● Tasks to complete
1. According to the smart grid passage, what do Smart Grids demand for all parties?
2. State how many lines of the rows contain the string "width", with case counting. Give only the number.

The future is Smart Grid – and the software solutions to run it are here today…

Smart Grids, the ‘intelligent’ power networks of the future, are designed to achieve balance between power generation and consumption, to build more stable networks and more reliable supply, to minimise energy losses, to increase energy independence and to achieve more energy and cost efficient network operation in general. The integration of energy generators, innovative new energy stores and controllable consumption facilitates systematic optimisation of the entire energy system. The enormous growth of renewable energy sources can be combined with centralised generators so that, despite the volatility of these new sources, the stability of the network and supply is never at risk. This effectively counters growing depletion of conventional energy sources. Smart Grids demand innovative information and communication technology (ICT) for all parties. Bidirectional data communication and modern software solutions are the only way to realise coordinated management of all participants and a balance between generation and consumption.

● Data listing
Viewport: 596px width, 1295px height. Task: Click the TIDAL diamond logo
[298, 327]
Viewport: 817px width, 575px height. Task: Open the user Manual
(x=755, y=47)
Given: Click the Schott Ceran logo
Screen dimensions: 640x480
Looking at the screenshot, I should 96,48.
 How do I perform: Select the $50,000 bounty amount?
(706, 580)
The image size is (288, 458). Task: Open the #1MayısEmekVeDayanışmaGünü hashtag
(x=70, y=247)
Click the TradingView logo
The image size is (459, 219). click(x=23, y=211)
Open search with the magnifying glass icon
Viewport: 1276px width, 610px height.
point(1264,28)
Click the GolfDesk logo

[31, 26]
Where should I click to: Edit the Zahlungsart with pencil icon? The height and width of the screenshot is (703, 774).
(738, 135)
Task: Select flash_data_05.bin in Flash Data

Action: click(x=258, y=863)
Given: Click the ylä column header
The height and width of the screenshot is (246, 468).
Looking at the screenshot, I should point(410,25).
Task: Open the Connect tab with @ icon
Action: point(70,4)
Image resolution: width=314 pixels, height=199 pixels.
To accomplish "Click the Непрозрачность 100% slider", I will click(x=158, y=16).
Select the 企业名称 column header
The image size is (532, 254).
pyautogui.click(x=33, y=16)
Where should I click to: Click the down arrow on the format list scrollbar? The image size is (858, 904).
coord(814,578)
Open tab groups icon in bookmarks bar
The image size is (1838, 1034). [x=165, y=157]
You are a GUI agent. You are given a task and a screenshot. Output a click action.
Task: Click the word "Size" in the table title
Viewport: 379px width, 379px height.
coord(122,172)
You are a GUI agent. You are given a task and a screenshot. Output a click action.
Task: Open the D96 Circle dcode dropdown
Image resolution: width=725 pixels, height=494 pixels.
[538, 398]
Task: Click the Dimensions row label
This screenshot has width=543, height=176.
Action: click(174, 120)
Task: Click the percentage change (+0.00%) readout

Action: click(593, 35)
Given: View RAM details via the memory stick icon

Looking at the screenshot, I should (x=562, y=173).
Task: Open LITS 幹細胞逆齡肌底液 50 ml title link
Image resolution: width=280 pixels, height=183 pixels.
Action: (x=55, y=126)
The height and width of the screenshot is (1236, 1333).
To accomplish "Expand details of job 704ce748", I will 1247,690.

● Set of answers
1. Innovative information and communication technology (ICT).

2. 11